A few eyebrows were raised by an answer to a reader’s question back in November 2009 – about differences between redraw and offset.
The answer, “there is effectively no difference”, triggered more questions, mainly because our readers would have appreciated more detail.
“It wasn’t that the answer was incorrect; it just didn’t give enough information,” said Money reader Phil Game.
Well, with the luxury of more word space in this column, here’s an in-depth answer.
When it comes to paying off your mortgage fast there really is little difference between the two features – redraw and offset can both save you interest.
However, when it comes to using offset or redraw with an investment loan there is a difference – and a big one at that!
As Money reader Phil pointed out, it’s related to the taxation position of the money.

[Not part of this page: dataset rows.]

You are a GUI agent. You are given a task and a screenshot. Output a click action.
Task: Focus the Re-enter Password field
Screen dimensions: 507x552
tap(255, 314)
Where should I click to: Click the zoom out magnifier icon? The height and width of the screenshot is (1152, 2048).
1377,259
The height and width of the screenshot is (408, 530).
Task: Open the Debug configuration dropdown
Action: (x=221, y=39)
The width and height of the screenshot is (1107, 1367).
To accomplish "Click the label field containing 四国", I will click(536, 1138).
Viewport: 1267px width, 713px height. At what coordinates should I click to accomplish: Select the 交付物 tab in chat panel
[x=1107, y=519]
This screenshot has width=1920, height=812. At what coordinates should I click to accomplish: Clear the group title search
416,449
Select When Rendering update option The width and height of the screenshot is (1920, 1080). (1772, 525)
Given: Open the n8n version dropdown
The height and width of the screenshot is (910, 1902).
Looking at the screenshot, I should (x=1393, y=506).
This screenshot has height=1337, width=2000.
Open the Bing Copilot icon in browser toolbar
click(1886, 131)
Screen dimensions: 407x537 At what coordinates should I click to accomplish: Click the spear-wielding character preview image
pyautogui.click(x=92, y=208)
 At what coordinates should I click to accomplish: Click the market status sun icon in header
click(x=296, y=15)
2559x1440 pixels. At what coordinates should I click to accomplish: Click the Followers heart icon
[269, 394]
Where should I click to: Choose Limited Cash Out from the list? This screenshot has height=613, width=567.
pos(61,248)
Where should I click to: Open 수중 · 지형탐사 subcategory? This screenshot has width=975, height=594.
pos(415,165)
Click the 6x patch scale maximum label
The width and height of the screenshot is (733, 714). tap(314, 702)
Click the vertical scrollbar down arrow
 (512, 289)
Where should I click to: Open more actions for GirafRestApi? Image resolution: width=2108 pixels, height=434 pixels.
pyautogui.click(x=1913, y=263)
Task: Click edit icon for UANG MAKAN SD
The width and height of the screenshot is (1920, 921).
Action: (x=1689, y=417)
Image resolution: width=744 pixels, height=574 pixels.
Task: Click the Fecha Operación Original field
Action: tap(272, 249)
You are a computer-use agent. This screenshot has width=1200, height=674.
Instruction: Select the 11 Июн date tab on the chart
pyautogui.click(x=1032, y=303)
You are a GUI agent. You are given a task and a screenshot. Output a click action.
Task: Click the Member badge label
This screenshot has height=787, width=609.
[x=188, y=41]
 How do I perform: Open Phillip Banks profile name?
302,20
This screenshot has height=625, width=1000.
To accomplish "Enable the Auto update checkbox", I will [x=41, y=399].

Redraw or offset works well for owner-occupiers, whereas offset is probably best for investors.
To make matters more complicated, if you’re an owner-occupier who intends to move out of the family home one day and turn it into an investment property, you’d be better off with an offset account than a redraw facility.
Before I get into the nitty-gritty of why, let’s recap on what’s what.
An offset account is a separate deposit account that’s linked to your home loan.
The interest earned on the savings you have in the offset account “offsets” the interest payable on the home loan.
Redraw differs from offset in that it allows borrowers to make extra loan repayments directly into the loan when they can, and they have access to the funds whenever and for whatever they like.
There lies the problem for investors who opt for redraw over offset.
If you redraw any extra cash out of your investment loan, you will limit the loan’s tax deductibility if the cash isn’t used for investment purposes.
For example, let’s say you have an investment property with a $300,000 loan and you decide to put a lump sum of $20,000 into the loan as redraw.
One year down the track you redraw this money to buy a car for personal use. The problem here is that you’ve turned a loan of $300,000 on which the interest is tax-deductible into a $280,000 loan with tax-deductible interest, even though the actual loan has gone back up to $300,000.
That’s because interest on the $280,000 investment loan is tax deductible but interest on the car loan is not deductible.
Given investors generally want to maximise their interest charges for tax deductibility reasons, offset, even though it still reduces the amount of interest payable, gets around this as the balance on your loan remains the same but is simply offset against your funds in the offset account.
You can access this extra cash without reducing the loan’s tax treatment.
The same would apply if you have a home loan but you intend to one day redraw any extra money out of this loan to purchase another property.
Because the original loan would become an investment loan you’d be better off with an offset facility from day one as the original loan amount remains frozen and all interest remains tax deductible.
If you’re still not sure which way to set up your home loan, it’s probably best that you speak to a tax adviser. Also make sure you take the time out to read the fine print on either of these two features.
As Money reported back in “Upset about the offset” in October 2009, some offsets are not 100%, so you may need to have a minimum deposit of around $5000 before the offset kicks in. Redraw can be cancelled by your lender under certain circumstances.